Among these are 626 schools rated as "outstanding", who will be fast-tracked to have academy status by this autumn.

The level of interest in becoming an academy is "overwhelming" , says Mr Gove.

Fantastic.

On the Cumbria shootings

I really feel for those who have lost relatives in the shooting. We thought this had gone away following Hungerford and Dunblane, and now is not the time for the knee-jerk reactions in political terms that followed them.

Thankfully such incidents are rare, but whatever the result of this, clearly even more control on guns hasn't worked following the last two massacres and I doubt would work again. Trying to stop loners having guns? Seems to be an appropriate thing to do, but not exactly easy either.

Tuesday, 1 June 2010

More on Hoover's "laissez-faire" and "spending cuts"

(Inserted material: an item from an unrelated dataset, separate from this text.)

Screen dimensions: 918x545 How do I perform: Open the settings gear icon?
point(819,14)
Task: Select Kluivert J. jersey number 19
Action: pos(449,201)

As I mentioned before, Hoover wasn't laissez-faire nor did he cut spending.

I present you with three graphs from the Mises Institute. The final one shows he didn't use monetary tightening either.


Austrian economics seems more and more reasonable by the day.

The "taking money out of the economy" fallacy

To Gordon Brown, Ken Livingstone, and other assorted lefties: government spending being cut does not "take money out of the economy". There is only £X in the economy, and it will remain that way unless the Bank of England decides to print more.

In fact, spending cuts represent money being returned to the economy. Either they result in tax cuts, in which case it's back in the real economy for obvious reasons, or a cut in borrowing, in which case investors are spending less on bonds and funding more capital investment, mortgages, etc.

The left never have been very good with economics.